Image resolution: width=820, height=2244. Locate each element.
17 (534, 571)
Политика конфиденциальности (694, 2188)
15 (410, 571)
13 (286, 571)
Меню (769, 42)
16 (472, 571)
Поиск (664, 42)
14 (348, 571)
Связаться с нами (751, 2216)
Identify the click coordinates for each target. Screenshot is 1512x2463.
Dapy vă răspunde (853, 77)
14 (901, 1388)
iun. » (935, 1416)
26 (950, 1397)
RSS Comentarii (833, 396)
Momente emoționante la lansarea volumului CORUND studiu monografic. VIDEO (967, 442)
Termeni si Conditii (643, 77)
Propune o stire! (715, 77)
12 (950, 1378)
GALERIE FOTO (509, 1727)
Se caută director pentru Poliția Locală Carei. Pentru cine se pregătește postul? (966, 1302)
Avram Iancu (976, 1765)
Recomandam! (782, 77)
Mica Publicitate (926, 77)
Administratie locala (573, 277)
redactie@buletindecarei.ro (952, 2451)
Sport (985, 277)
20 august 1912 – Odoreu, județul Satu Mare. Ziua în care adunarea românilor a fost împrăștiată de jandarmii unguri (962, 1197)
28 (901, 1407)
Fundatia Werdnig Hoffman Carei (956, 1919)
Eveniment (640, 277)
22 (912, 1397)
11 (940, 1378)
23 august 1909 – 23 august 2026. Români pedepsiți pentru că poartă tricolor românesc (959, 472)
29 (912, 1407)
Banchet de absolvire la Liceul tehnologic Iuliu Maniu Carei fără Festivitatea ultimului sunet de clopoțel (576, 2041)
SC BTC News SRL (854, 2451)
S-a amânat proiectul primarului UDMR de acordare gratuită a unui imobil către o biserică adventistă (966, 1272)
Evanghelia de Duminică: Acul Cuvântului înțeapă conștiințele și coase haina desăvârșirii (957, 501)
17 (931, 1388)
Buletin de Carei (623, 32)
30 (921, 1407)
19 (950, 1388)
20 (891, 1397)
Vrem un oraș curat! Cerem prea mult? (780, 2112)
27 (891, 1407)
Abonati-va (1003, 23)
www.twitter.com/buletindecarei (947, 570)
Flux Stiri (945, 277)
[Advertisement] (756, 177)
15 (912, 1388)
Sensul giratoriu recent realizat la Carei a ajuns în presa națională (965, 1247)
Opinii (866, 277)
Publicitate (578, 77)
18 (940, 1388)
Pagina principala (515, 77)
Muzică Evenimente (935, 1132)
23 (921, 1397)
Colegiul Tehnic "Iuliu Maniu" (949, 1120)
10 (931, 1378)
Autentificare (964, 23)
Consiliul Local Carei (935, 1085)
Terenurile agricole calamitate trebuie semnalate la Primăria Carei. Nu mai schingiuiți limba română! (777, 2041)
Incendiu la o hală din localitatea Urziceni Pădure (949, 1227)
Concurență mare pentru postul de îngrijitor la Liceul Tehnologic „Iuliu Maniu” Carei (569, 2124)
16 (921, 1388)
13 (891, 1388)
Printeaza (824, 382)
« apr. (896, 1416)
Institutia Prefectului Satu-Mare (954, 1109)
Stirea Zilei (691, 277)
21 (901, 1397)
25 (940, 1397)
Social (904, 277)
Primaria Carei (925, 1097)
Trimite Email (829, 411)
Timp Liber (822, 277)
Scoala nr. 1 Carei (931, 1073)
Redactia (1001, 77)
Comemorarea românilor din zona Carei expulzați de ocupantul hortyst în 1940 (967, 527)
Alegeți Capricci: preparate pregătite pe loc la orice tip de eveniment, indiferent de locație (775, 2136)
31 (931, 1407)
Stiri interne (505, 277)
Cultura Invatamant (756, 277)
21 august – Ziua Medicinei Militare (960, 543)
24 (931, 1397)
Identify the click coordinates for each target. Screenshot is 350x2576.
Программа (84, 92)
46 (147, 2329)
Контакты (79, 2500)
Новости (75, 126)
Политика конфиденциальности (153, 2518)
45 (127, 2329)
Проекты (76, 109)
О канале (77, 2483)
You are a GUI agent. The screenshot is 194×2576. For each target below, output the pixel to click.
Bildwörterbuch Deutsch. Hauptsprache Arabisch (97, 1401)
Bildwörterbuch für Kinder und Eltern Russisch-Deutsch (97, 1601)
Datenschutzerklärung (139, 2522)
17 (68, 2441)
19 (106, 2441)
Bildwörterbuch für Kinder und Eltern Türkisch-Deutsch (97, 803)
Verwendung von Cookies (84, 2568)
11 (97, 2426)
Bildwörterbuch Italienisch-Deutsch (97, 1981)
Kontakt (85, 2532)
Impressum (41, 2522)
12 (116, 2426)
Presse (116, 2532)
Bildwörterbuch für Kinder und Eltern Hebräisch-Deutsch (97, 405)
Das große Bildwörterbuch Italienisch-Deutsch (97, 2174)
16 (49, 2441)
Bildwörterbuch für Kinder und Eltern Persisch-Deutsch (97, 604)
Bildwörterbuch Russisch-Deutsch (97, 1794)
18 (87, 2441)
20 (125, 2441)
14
- - -
WORK ORDER: Go through the records from the first line and copy each one exactly, ending after the line that contains "RSS Comentarii (833, 396)". Give nothing else.

EXPECTED ANSWER:
Image resolution: width=820, height=2244. Locate each element.
17 (534, 571)
Политика конфиденциальности (694, 2188)
15 (410, 571)
13 (286, 571)
Меню (769, 42)
16 (472, 571)
Поиск (664, 42)
14 (348, 571)
Связаться с нами (751, 2216)
Identify the click coordinates for each target. Screenshot is 1512x2463.
Dapy vă răspunde (853, 77)
14 (901, 1388)
iun. » (935, 1416)
26 (950, 1397)
RSS Comentarii (833, 396)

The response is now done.